PASSAGE SHOWN:
━━━━━━━━━━━━━━━━

What it means to the Linux User
~by AllParadox
With the recent publication of the 1994 settlement agreement from the
USL v. BSDi lawsuit, a question may arise: what does it mean to Linux
users today? The answer to that requires explaining a contract
concept, “third-party beneficiaries", because with respects to the
settlement, that's what we Linux users are.
In any specialty, understanding the special meanings of terms underpins
understanding their application, and law is no different. In law
school, first-year law students are taught that a contract is an
exchange of promises: a promise for a promise.
A party to a contract may make a promise, or be a promise recipient.
Under the Common Law, a contract may be oral or written. When a
contract is written, one of the first steps is to write out the names
of the parties. Contracts may be among any number of people, but by
far the most frequent situation is two-party contracts. The archaic
but familiar phrases are “the party of the first part” or “the party of
the second part”. Maybe you saw the old Marx Brothers skit.
Parties to a written contract negotiate terms, come to an agreement on
terms, and consummate the transaction by signing the contract. Often,
the negotiation, agreement and consummation by one party amounts to
nothing more than voluntarily signing a pre-prepared document, but that
is enough. The special relationship the parties engage in --
negotiations, agreement, consummation -- has an ancient name: the
parties are said to be “in privity”.
Making things more interesting, a contract may confer a benefit on a
person who has not participated in the negotiations, has not agreed to
the terms, and has not signed the contract. In an atmosphere of “a promise
for a promise”, these people have made no promises. The lack of
participation, of commitment, can cause distinct problems.
In keeping with the other archaic terminology, these people who
benefit, or beneficiaries, are given a specific name. Being not the
parties of the first part or the second part, they are designated
third-party beneficiaries.
Contracts are enforced in courts, sometimes sitting as equity but
usually sitting as civil. In dealing with these persons, the
Common-Law courts have given names to various categories of third-party
beneficiaries: -
A donee beneficiary is someone who receives the benefit as a
gift.
-
A creditor beneficiary receives the benefit as a satisfaction of
an obligation by one or more of the parties.
Donee beneficiaries and creditor beneficiaries are collectively called
intentional beneficiaries. Any other third-party beneficiary is called
an incidental beneficiary. If you are interested in more depth on this
subject, try the Tennessee Supreme Court Opinion of OOIDA v. Concord
EFS, Inc., Flying J, Inc., et al., 59 S.W.3rd 63 (Tenn. 2001). I have
not shepardized OOIDA recently, so I do not know if it is still good law, but I
think the court’s explanation and analysis is informative.1
“Donee” is the word used because it holds a special position in
contract law. As stated above, a contract is an exchange of promises.
A glaring exception is gifts. Often, a promise to make a gift, with no
return obligation whatsoever, is an enforceable contract. The donee
may go to court and enforce the naked promise. Beware pledges to
charitable organizations if you do not intend to honor them, because
they may be enforced.

━━━━━━━━━━━━━━━━

DATASET EXTRACT:
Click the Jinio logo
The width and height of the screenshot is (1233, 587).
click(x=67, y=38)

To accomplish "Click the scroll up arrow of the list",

━━━━━━━━━━━━━━━━

TO DO:
(1) In the passage on third-party beneficiaries, what are donee beneficiaries and creditor beneficiaries collectively called?
(2) Revise the passage on third-party beneficiaries by writing out the part between "Under the Common" and "Marx Brothers skit.", inclusive, with "archaic" changed to "old-fashioned".
The data plays no part in this work.

ANSWER SET:
(1) Intentional beneficiaries.

(2)
Under the Common Law, a contract may be oral or written. When a
contract is written, one of the first steps is to write out the names
of the parties. Contracts may be among any number of people, but by
far the most frequent situation is two-party contracts. The old-fashioned
but familiar phrases are “the party of the first part” or “the party of
the second part”. Maybe you saw the old Marx Brothers skit.